- WHAT THE EXERCISE ASKS -
Update the records by replacing "Click" with "Select" everywhere it appears, and leave everything else as it is. Omit the pictures from your answer.

- ENTRIES SUPPLIED -
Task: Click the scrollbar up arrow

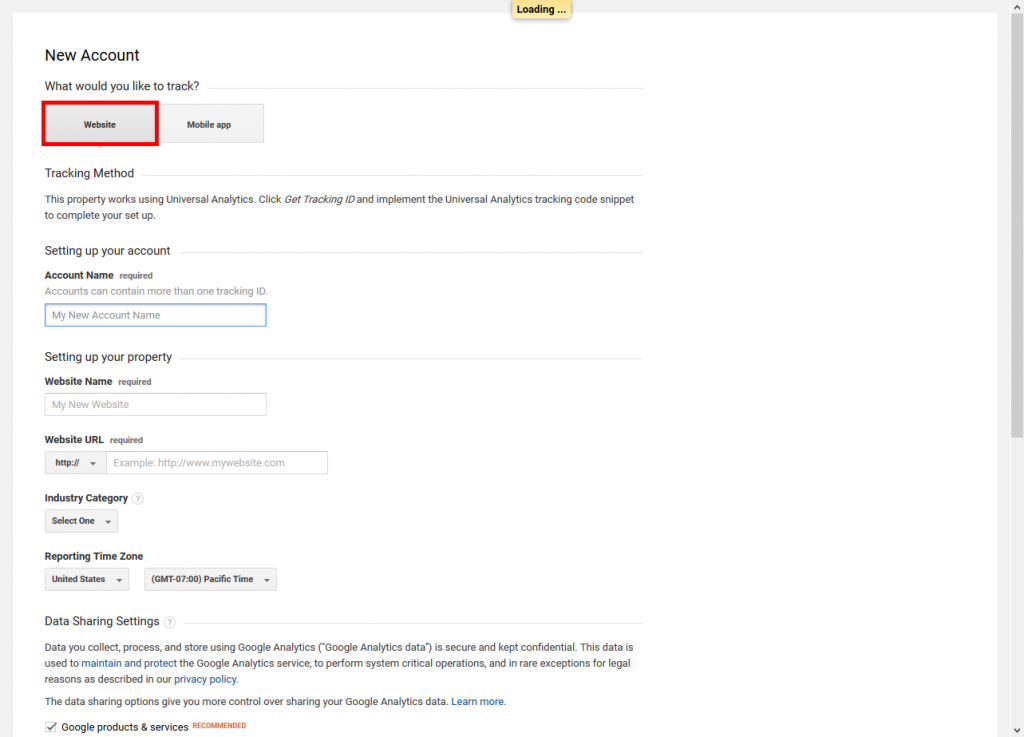Action: pos(1016,7)
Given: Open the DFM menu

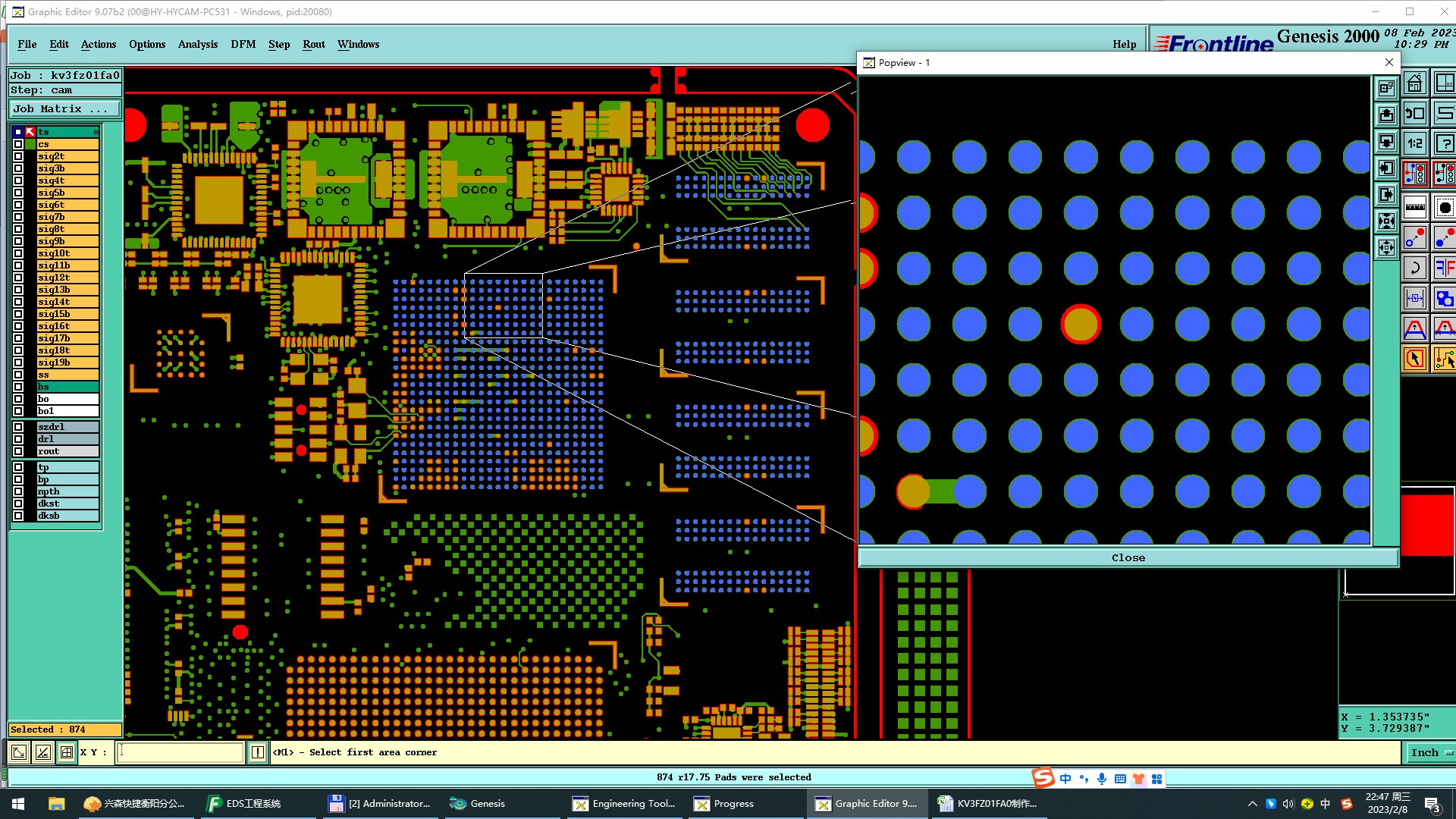Looking at the screenshot, I should 243,44.
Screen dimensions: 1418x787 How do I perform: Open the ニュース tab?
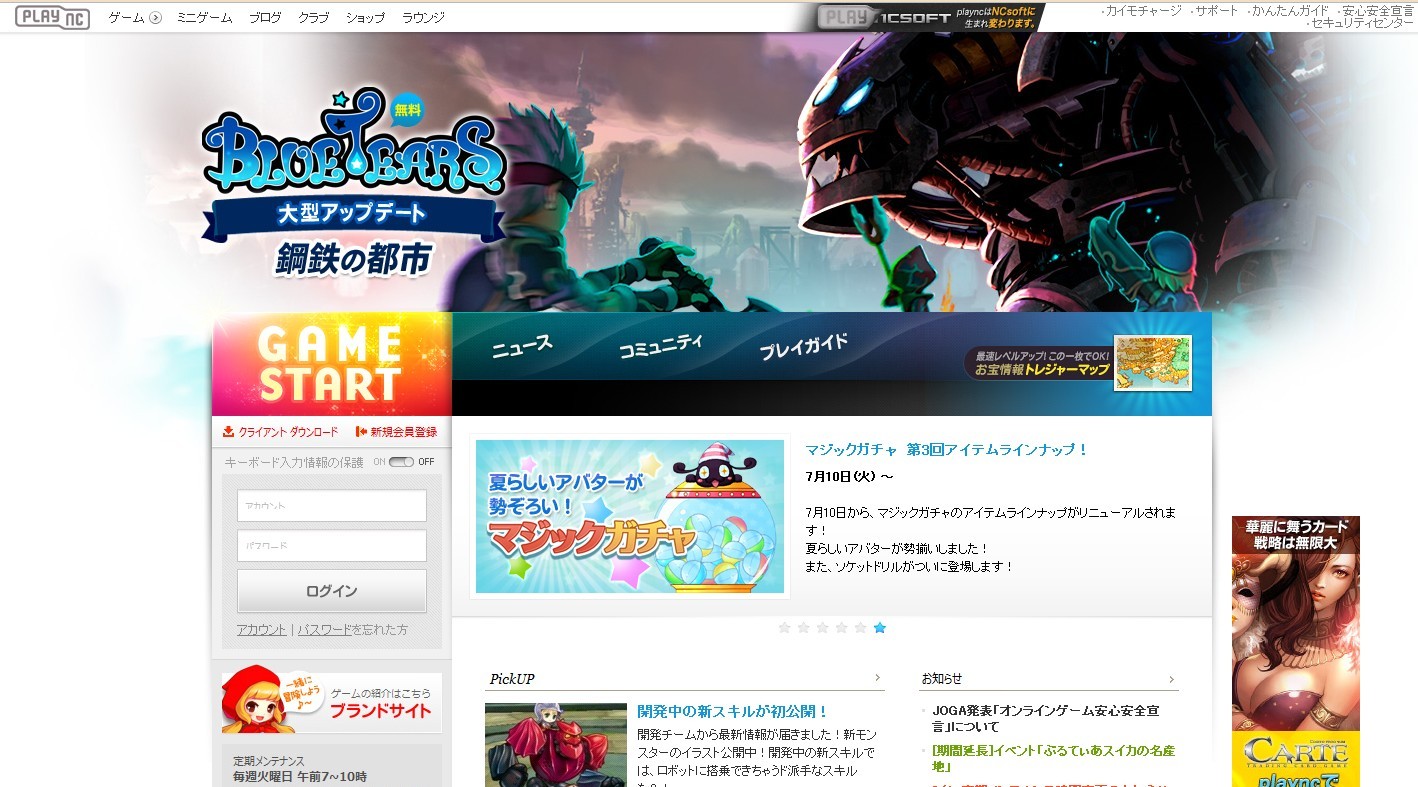point(521,346)
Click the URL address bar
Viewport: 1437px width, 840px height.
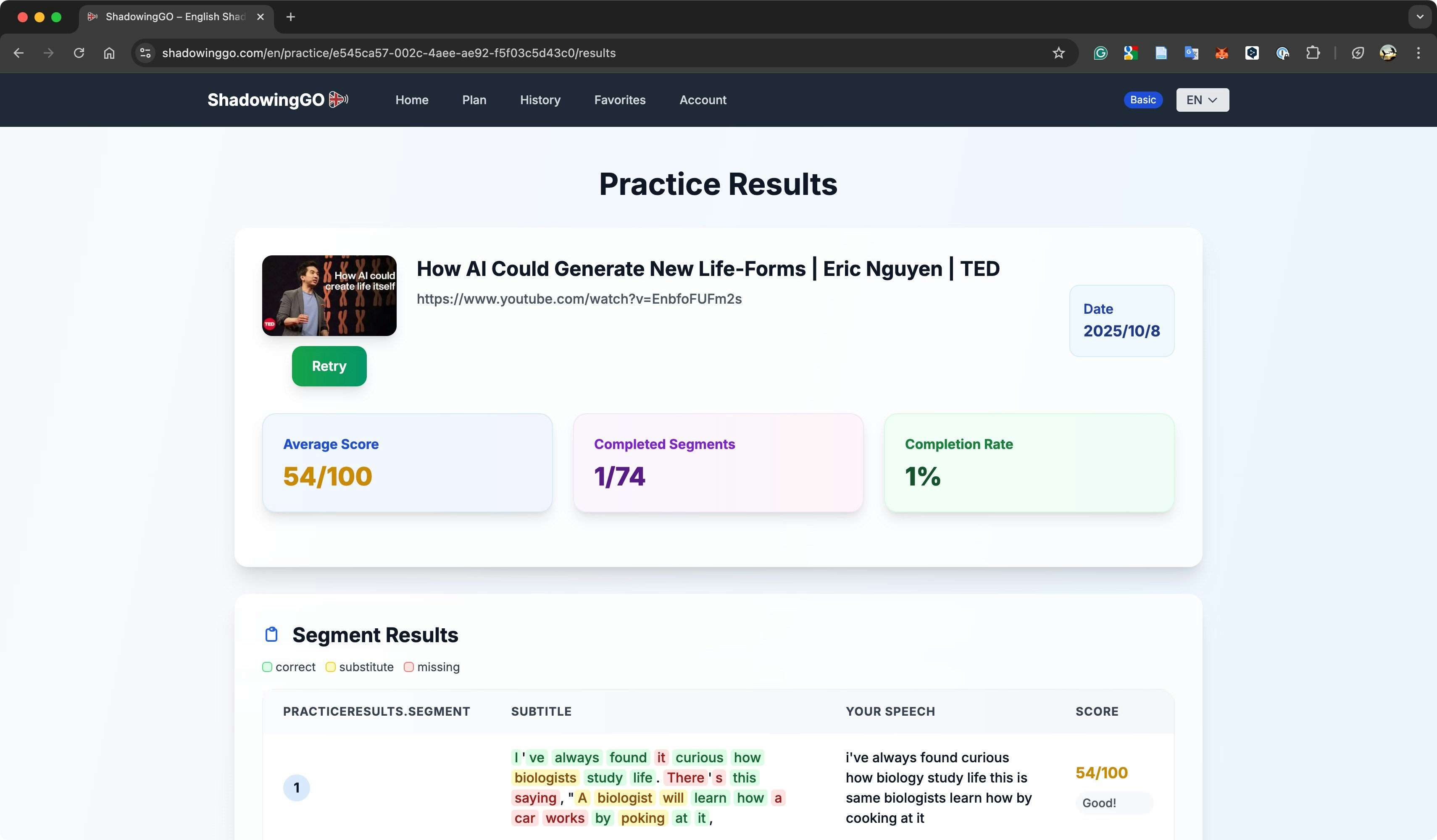coord(570,53)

- RESPONSE -
Task: Select the scrollbar up arrow

Action: pos(1016,7)
Given: Open the DFM menu

Looking at the screenshot, I should 243,44.
Screen dimensions: 1418x787 How do I perform: Open the ニュース tab?
point(521,346)
Select the URL address bar
Viewport: 1437px width, 840px height.
coord(570,53)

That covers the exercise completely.